[SUPPLIED TEXT — start]

RocketIceLollie · 03/01/2023 18:40

I hope you have taken onboard the advice on here, that basically your Dad didn't deserve to be shut out of your life the last 15 years. You've missed out on so much in that time and have siblings relationships to explore. Honestly, drop the bitterness, and embrace him and his family. You will be happier for it. Life really is too short for petty family disputes like this.

Missdusk91 · 03/01/2023 19:06

YABVU
you come across as being very bitter about this and I find it odd that as you've grown up you've not been able to view this in a mature way. Obviously when your young and an adolescent it's very easy to be "me" centred and to hold on to things but this seems to have become a poison.

[SUPPLIED TEXT — finish]
[SUPPLIED DATA — start]

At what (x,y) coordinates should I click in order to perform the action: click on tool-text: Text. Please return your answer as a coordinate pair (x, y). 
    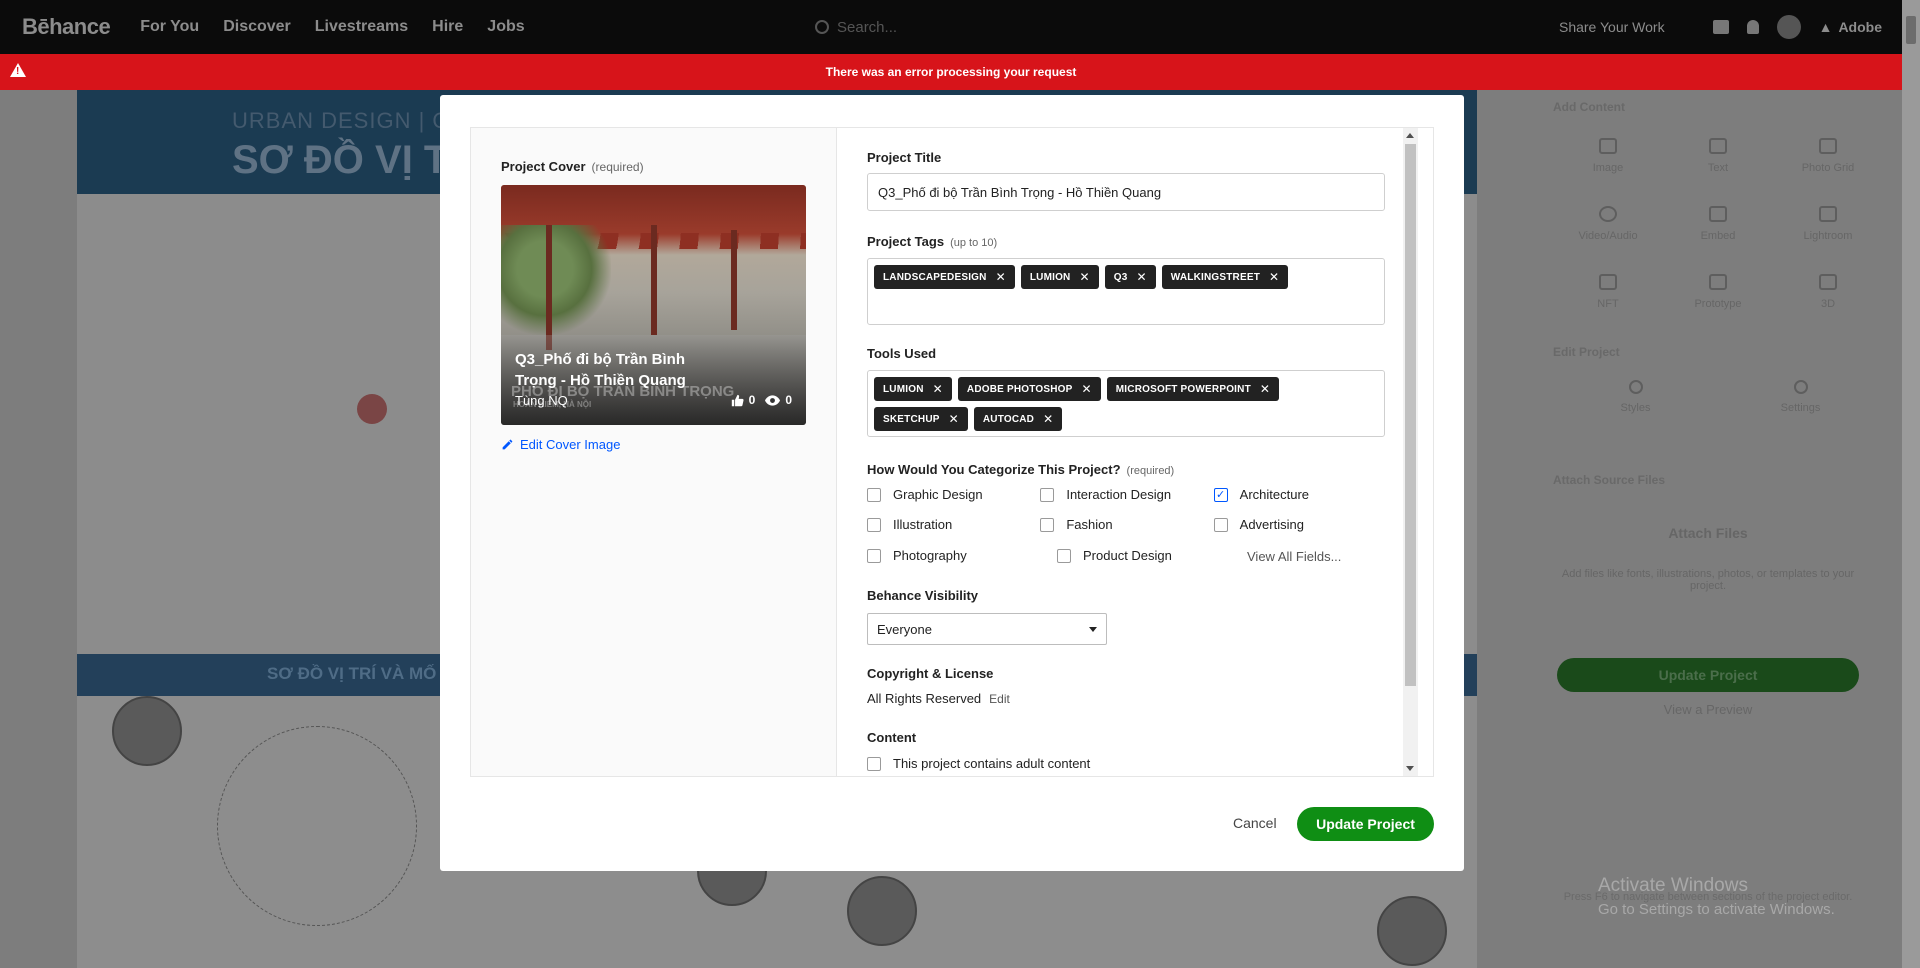
    Looking at the image, I should click on (1718, 156).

[SUPPLIED DATA — finish]

- _ACTIVITY LIST_
1. In the forum discussion about the estranged father, edit the part that opens with the words containing "Missdusk91 · 03/01/2023" and closes with "become a poison.", putting "burden" in place of "poison".
2. According to the forum discussion about the estranged father, how many years was the father shut out of the poster's life?
3. Extend the forum discussion about the estranged father past its last sentence.

- _SET OF ANSWERS_
1.
Missdusk91 · 03/01/2023 19:06

YABVU
you come across as being very bitter about this and I find it odd that as you've grown up you've not been able to view this in a mature way. Obviously when your young and an adolescent it's very easy to be "me" centred and to hold on to things but this seems to have become a burden.

2. 15 years

3.
He didn't leave you, he left your mum for whatever reason he obviously wasn't happy. Your mum might say they were happy, she might have been but clearly he was not. YOU cut ties with him, he did not cut them with you and the fact he has continued to send money and send emails tells me that he has never left you, never stopped loving you, isn't even angry with you. It's not a betrayal that he had other children, that's such a double standard when your half brothers don't see your mum having you as a betrayal. If they had decided they didn't want to see your mum because she left their dad and then she had you it would be the exact same situation. They chose to continue to have a relationship with both parents, you chose to cut one out. You may have been young at the time but he didn't vanish he's maintained some distanced contact with you. As an adult you now have the ability to admit where YOU were wrong and have a grown up conversation with him about repairing things. You have so much more family that can be a blessing to you if you'd only let go of such unfounded bitter hate and open yourself up to it.